───── Text section

Intention. Control of incriminated and suspicious people on the borders like their travels in last 2 months (endemic areas, outbreak territory, incriminated (terrorist supporters) countries with biosafety labs levels 3 and 4, suspicious contacts during travel) and if necessary, carried out immediately health measures on them (surveillance, isolation, chemo- or seroprophilaxis).

Perpetrator/source of infection/reservoir of pathogen. Check the epidemiological situation in the country of origin or coming, especially for respiratory diseases. Detailed, complete, up-to-date follow-up of imported animals and plants as well as suspicious persons, from the place of origin until the border of importing/entry country.

Intelligence. Complete and up-to-date global network for: dangerous pathogens and diseases, labs facilities and experts.

Secrecy. Focus on two groups of people and two types of places. First, top scientist employed at the labs bio-safety level (BSL) 3 and 4, and their labs. Second, people from endemic areas and/or outbreak encompassed territories, suspected on infection from Category A agents or emerging pathogens.

Number of perpetrators. Border control of people from endemic areas or territories with patients/carriers, suspected on infection by A category agents or emerging pathogens.

Number of sources of infection/reservoirs. Eliminate them as soon as possible and as many as possible. People should warn to avoid endemic areas or other territories contaminated with agents from the A category and/or emerging pathogens. Provide health-security and legislative measures for people who plan to travel there. Improve monitoring of incriminated areas through World Health Organization (WHO), Physicians without borders, local authorities, epidemiology intelligence. Control passports on borders (visited countries). If person, according above mentioned is suspicious put him/her under health surveillance until maximum disease incubation plus 2 days.

Accessibility to sources of agent/pathogen. Priority should be on the labs BSL 3 and 4 and employed staff, as well as outbreak encompassed territories and endemic areas suspected on infection by Category A agents or emerging pathogens. Documents abound, about the desire by the Islamic terrorist groups, seeking to obtain biological agents in order to cause terror [13].

Accessibility to targets/population at risk. Identify loci minoris resistentiae in food chains, water supply systems and maximally secure them. Suspicious people and patients/carriers who enter on defended territory, keep isolated during incubation.

7.2.1 Biological Agent/Pathogen

A category/Emerging pathogens. Strengthen efforts to eradicate or eliminate diseases caused by A category/Emerging pathogens. Further, monitor experts who are able to make agents out of governmental control. Monitor dual-use research facilities.

B category/C category. Surveillance through WHO, Physicians without borders, local authorities and epidemiology intelligence for: patients, carriers, suspicious contacts and immediate environment. If necessary introduce: isolation, vaccino-, seroprophilaxis and other appropriate measures.

Amount of the available agent/pathogen. Additionally to strictly border control for both: people (written before) and animals for import (possible sources/reservoirs of tularemia, anthrax, SARS, swine flu, avian flu). For haemorrhagic fevers strictly border control when import rodents.

──────────
───── Data below

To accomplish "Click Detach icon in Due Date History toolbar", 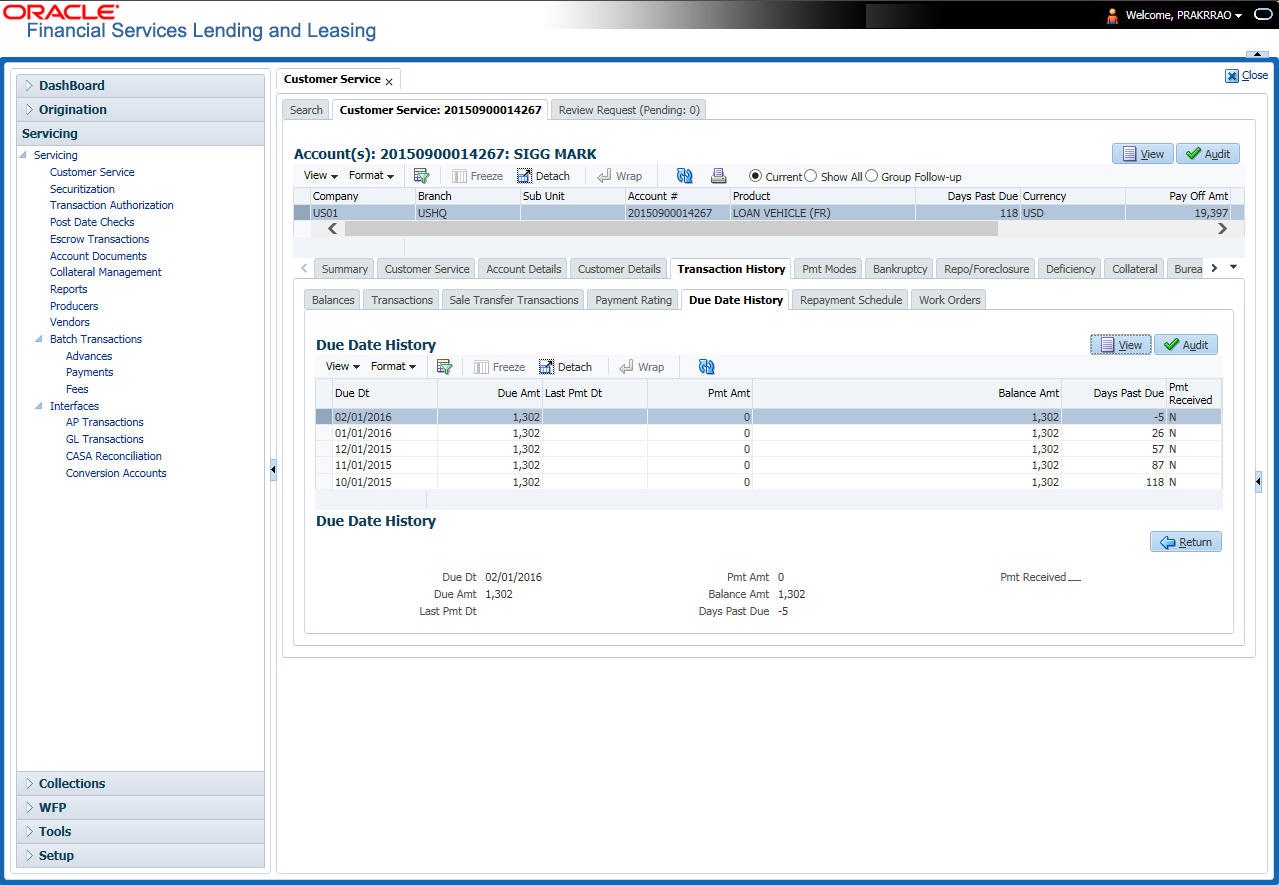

──────────

» Action item
Answer these from the biosecurity text above:
1. How long should a suspicious person be kept under health surveillance?
2. Which biosafety lab levels does the text name?
3. For haemorrhagic fevers, what import calls for strict border control?

» Finished exercise
1. Until the maximum disease incubation period plus 2 days.
2. Levels 3 and 4.
3. The import of rodents.